Choix bibliographique

- Beech, Beatrice, « Charlotte Guillard : A sixteenth Century Business Woman », Renaissance Quarterly, no 3, New-York, The Renaissance Society of America, 1983, p. 345-357.

- Dumoulin, Joseph, « Charlotte Guillard, imprimeur au XVIe siècle », Bulletin du Bibliophile et du bibliothécaire, Paris, Techener, 1896, p. 579-584.

- Jimenes, Rémi, « Pratiques d’atelier et corrections typographiques à Paris au XVIe siècle : les œuvres de Saint Bernard publiées par Charlotte Guillard », colloque Passeurs de texte : les imprimeurs humanistes, École des Chartes, Bibliothèque Sainte Geneviève, Centre d’études supérieures de la Renaissance, mars 2009 [actes à paraître fin 2010].

- Jimenes, Rémi, « Charlotte Guillard au Soleil d’Or (1502-1557) : étude bibliographique », thèse de doctorat sous la direction de Marie-Luce Demonet [en cours de rédaction].

- Renouard, Philippe, Répertoire des imprimeurs parisiens, libraires, fondeurs de caractères et correcteurs d’imprimerie, Paris, Minard, 1965.

Jugements

- «Nous donnons place parmi les Imprimeurs corrects à charlotte Guillard, femme celebre dans l’Imprimerie, qui a surpassé toutes celles de son sexe dans la pratique de ce grand Art, s’étant signalée par un nombre considérable de bonnes Impressions fort estimées, qu’on garde curieusement dans les Bibliothèques. […] Elle écrit en l’année 1552 qu’elle soûtenoit les fatigues & les grandes dépenses de l’Imprimerie depuis cinquante ans, […] ce qui montre que cette genereuse femme partageoit aussi le poids de cette profession dans le mariage. Digne veuve, à qui on peut avec verité appliquer ces paroles de l’Ecriture: Panem otiosa non comedit [Prov., XXXI, 27 : « elle ne mange pas le pain de l’oisiveté »]. » (André Chevillier, L’Origine de l’imprimerie de Paris, Paris, chez Jean de Laulne, 1694, p.148-149)

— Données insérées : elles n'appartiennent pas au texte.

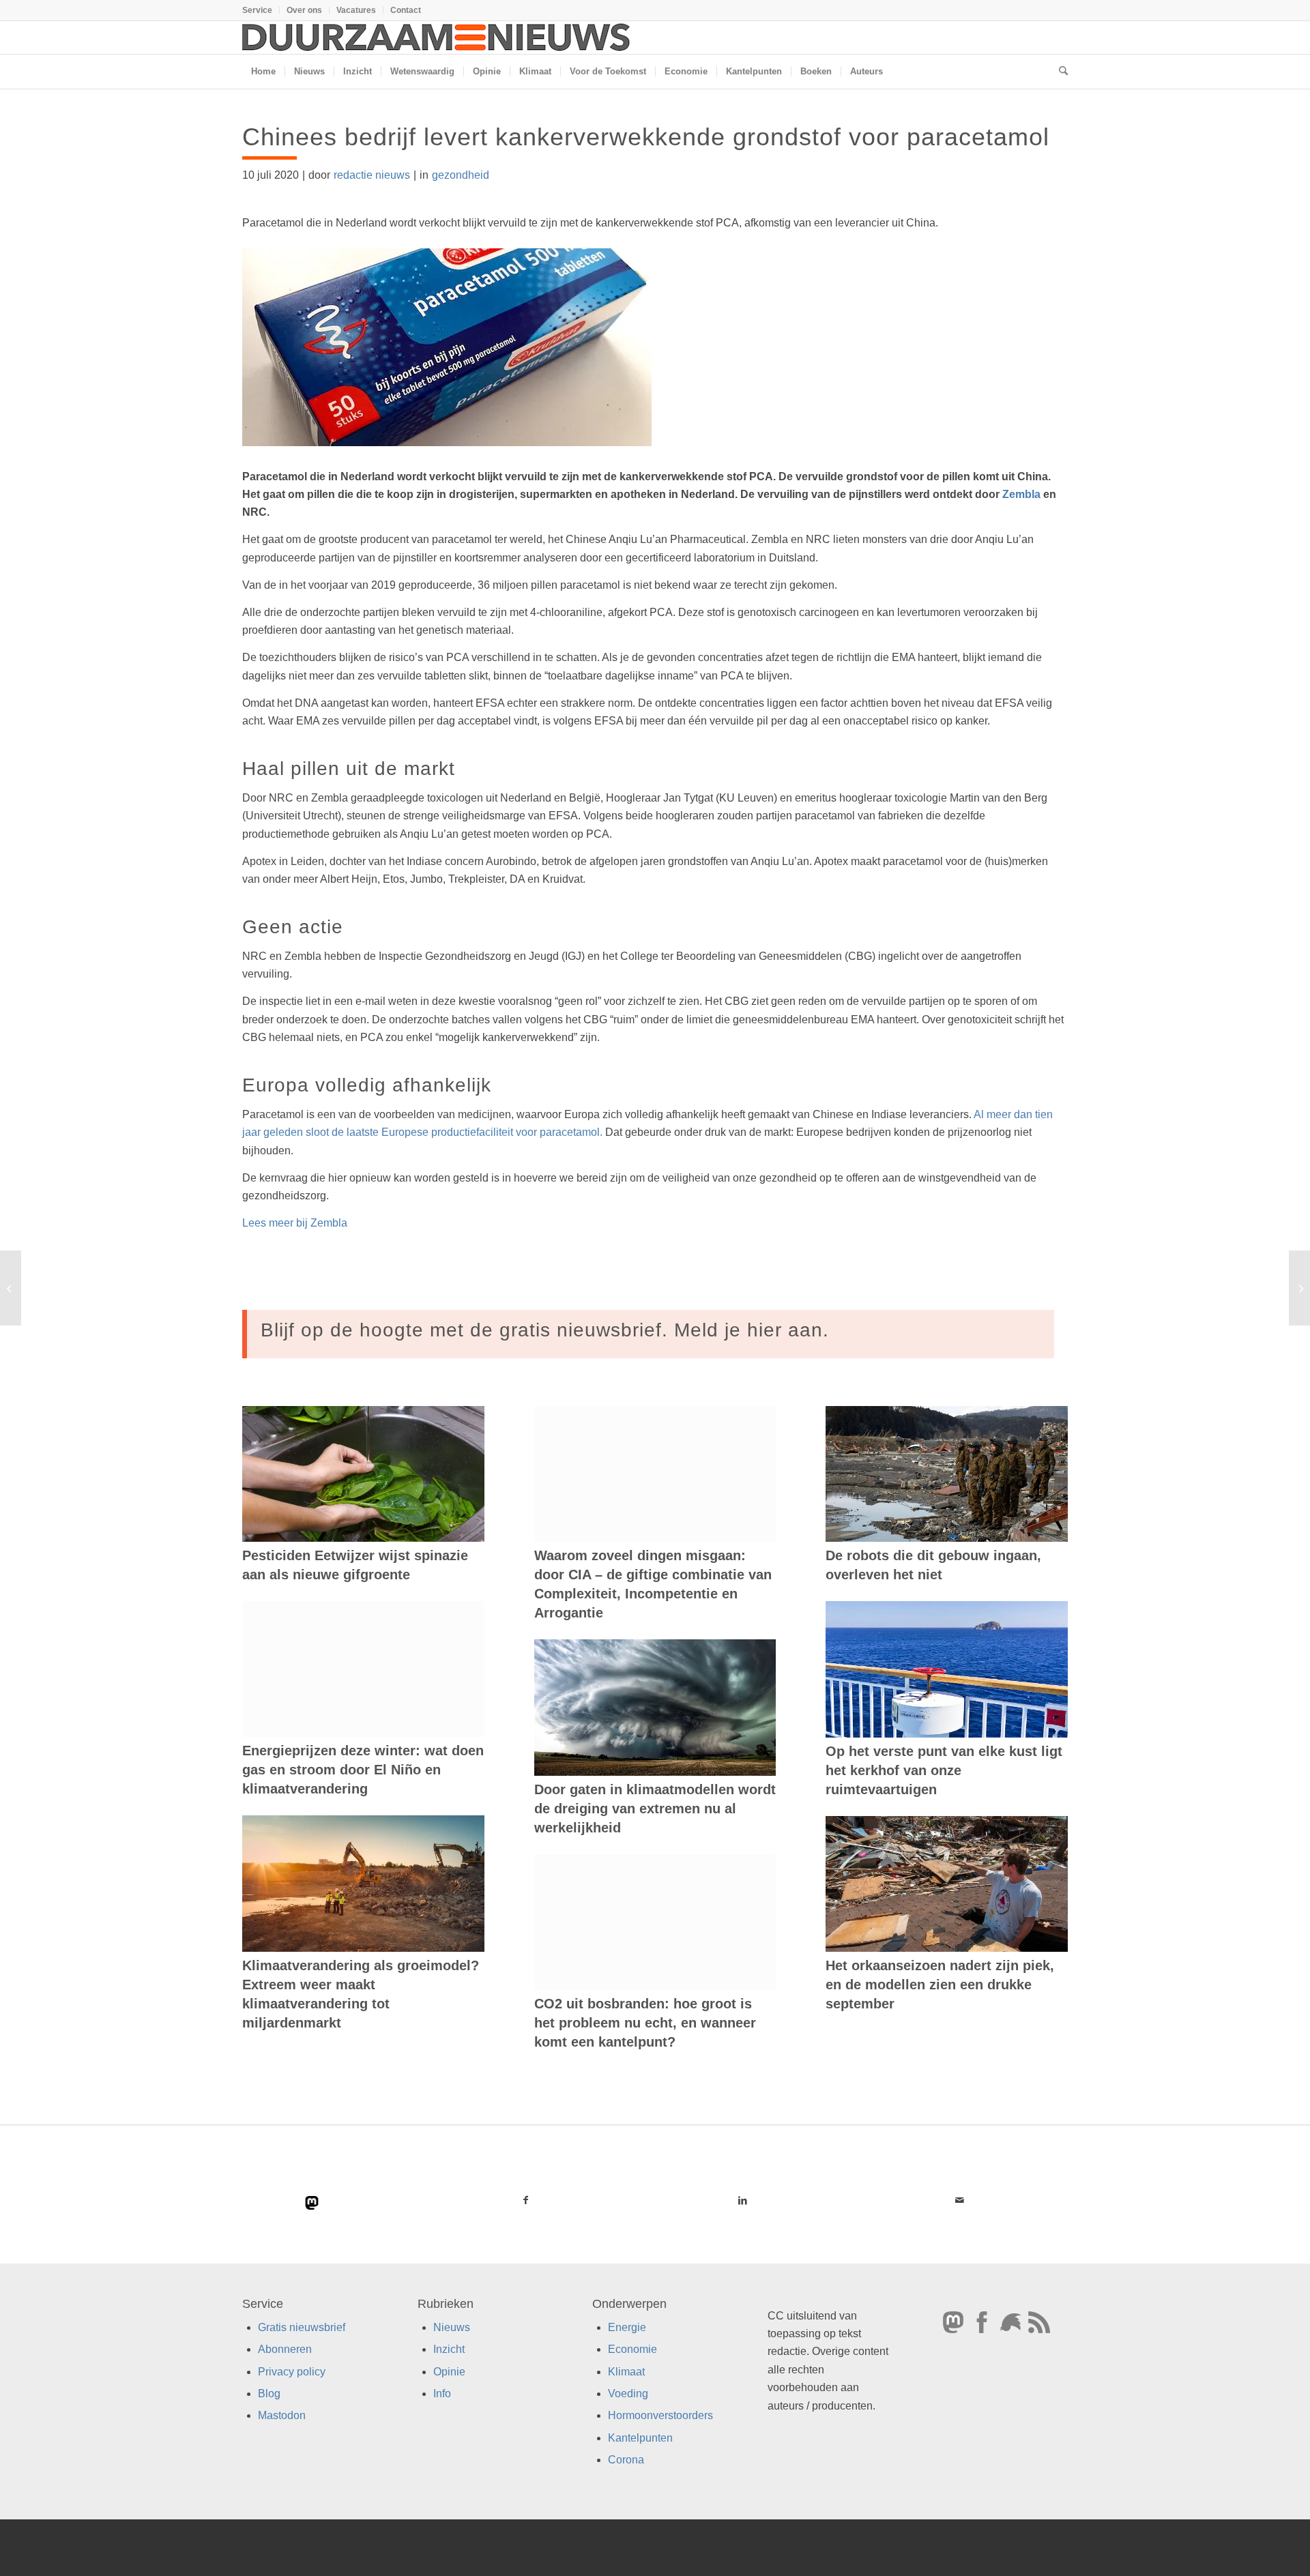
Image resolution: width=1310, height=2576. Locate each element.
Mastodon (282, 2415)
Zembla (1021, 494)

– «The life of Charlotte Guillard demonstrates that at least some women of the middle class in sixteenth-century Paris had more active and varied business careers than hitherto thought, despite the many handicaps under which they labored. […] The fact that she was capable of managing her property and business must mean that she had received a far greater training in the legal, financial, managerial, and marketing skills than we have direct evidence for, or which we normally assume women received. […] Her output was not the largest, but the quality of her books, both from the standpoint of aesthetics and contents, put her in the same category as Estienne, Badius, Plantin, and Morel, considered to be some of the great scholar printers of the sixteenth century». (Beatrice Beech, «Charlotte Guillard...», voir supra, Choix bibliog.)